The task -> Rewrite the listing below with every "Where should I click to:" changed to "Where do I click to:", leaving everything else as it is.

= = = =

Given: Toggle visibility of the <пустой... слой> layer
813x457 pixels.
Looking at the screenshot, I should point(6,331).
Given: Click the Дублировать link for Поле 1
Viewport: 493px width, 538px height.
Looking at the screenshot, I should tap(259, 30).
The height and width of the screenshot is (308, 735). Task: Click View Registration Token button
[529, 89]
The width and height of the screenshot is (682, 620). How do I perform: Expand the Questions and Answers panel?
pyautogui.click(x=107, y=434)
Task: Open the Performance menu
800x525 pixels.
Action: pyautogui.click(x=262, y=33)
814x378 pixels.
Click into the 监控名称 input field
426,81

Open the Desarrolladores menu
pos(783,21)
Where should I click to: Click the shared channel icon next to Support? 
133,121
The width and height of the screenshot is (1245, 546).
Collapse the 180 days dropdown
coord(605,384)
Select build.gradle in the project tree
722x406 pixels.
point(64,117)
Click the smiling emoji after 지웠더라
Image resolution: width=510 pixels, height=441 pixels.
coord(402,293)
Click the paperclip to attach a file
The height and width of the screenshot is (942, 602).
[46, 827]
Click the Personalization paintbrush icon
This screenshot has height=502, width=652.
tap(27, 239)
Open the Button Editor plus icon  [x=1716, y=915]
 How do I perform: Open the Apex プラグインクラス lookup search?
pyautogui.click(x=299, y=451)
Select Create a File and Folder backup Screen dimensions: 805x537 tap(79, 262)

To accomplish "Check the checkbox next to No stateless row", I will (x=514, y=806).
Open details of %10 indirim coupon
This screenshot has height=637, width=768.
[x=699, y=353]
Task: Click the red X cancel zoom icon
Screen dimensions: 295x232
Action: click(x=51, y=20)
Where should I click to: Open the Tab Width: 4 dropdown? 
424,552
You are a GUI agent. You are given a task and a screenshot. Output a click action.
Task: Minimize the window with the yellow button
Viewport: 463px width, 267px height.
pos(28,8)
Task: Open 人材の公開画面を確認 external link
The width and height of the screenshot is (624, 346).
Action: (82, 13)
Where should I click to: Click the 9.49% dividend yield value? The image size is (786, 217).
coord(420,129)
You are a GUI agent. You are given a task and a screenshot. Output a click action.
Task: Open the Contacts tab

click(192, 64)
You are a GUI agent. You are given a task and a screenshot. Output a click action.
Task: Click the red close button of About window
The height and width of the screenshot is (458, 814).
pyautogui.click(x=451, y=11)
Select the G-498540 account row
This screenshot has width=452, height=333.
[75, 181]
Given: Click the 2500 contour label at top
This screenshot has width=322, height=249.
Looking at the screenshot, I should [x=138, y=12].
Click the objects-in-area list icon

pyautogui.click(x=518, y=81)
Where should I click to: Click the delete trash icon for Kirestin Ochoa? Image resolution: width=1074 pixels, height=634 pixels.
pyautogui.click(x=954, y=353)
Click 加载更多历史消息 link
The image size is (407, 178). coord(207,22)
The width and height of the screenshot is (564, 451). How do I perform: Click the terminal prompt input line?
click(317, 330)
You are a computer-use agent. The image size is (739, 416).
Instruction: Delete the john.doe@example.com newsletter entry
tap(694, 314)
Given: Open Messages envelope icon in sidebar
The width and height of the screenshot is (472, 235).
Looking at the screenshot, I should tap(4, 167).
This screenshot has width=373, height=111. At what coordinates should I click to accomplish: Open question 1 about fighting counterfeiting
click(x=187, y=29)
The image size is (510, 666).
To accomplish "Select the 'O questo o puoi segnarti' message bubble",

= = = =

Answer to this exercise ->
Given: Toggle visibility of the <пустой... слой> layer
813x457 pixels.
Looking at the screenshot, I should point(6,331).
Given: Click the Дублировать link for Поле 1
Viewport: 493px width, 538px height.
Looking at the screenshot, I should tap(259, 30).
The height and width of the screenshot is (308, 735). Task: Click View Registration Token button
[529, 89]
The width and height of the screenshot is (682, 620). How do I perform: Expand the Questions and Answers panel?
pyautogui.click(x=107, y=434)
Task: Open the Performance menu
800x525 pixels.
Action: pyautogui.click(x=262, y=33)
814x378 pixels.
Click into the 监控名称 input field
426,81

Open the Desarrolladores menu
pos(783,21)
Where do I click to: Click the shared channel icon next to Support? 
133,121
The width and height of the screenshot is (1245, 546).
Collapse the 180 days dropdown
coord(605,384)
Select build.gradle in the project tree
722x406 pixels.
point(64,117)
Click the smiling emoji after 지웠더라
Image resolution: width=510 pixels, height=441 pixels.
coord(402,293)
Click the paperclip to attach a file
The height and width of the screenshot is (942, 602).
[46, 827]
Click the Personalization paintbrush icon
This screenshot has height=502, width=652.
tap(27, 239)
Open the Button Editor plus icon  [x=1716, y=915]
 How do I perform: Open the Apex プラグインクラス lookup search?
pyautogui.click(x=299, y=451)
Select Create a File and Folder backup Screen dimensions: 805x537 tap(79, 262)

To accomplish "Check the checkbox next to No stateless row", I will (x=514, y=806).
Open details of %10 indirim coupon
This screenshot has height=637, width=768.
[x=699, y=353]
Task: Click the red X cancel zoom icon
Screen dimensions: 295x232
Action: click(x=51, y=20)
Where do I click to: Open the Tab Width: 4 dropdown? 
424,552
You are a GUI agent. You are given a task and a screenshot. Output a click action.
Task: Minimize the window with the yellow button
Viewport: 463px width, 267px height.
pos(28,8)
Task: Open 人材の公開画面を確認 external link
The width and height of the screenshot is (624, 346).
Action: (82, 13)
Where do I click to: Click the 9.49% dividend yield value? The image size is (786, 217).
coord(420,129)
You are a GUI agent. You are given a task and a screenshot. Output a click action.
Task: Open the Contacts tab

click(192, 64)
You are a GUI agent. You are given a task and a screenshot. Output a click action.
Task: Click the red close button of About window
The height and width of the screenshot is (458, 814).
pyautogui.click(x=451, y=11)
Select the G-498540 account row
This screenshot has width=452, height=333.
[75, 181]
Given: Click the 2500 contour label at top
This screenshot has width=322, height=249.
Looking at the screenshot, I should [x=138, y=12].
Click the objects-in-area list icon

pyautogui.click(x=518, y=81)
Where do I click to: Click the delete trash icon for Kirestin Ochoa? Image resolution: width=1074 pixels, height=634 pixels.
pyautogui.click(x=954, y=353)
Click 加载更多历史消息 link
The image size is (407, 178). coord(207,22)
The width and height of the screenshot is (564, 451). How do I perform: Click the terminal prompt input line?
click(317, 330)
You are a computer-use agent. The image size is (739, 416).
Instruction: Delete the john.doe@example.com newsletter entry
tap(694, 314)
Given: Open Messages envelope icon in sidebar
The width and height of the screenshot is (472, 235).
Looking at the screenshot, I should tap(4, 167).
This screenshot has width=373, height=111. At what coordinates should I click to accomplish: Open question 1 about fighting counterfeiting
click(x=187, y=29)
The image size is (510, 666).
To accomplish "Select the 'O questo o puoi segnarti' message bubble",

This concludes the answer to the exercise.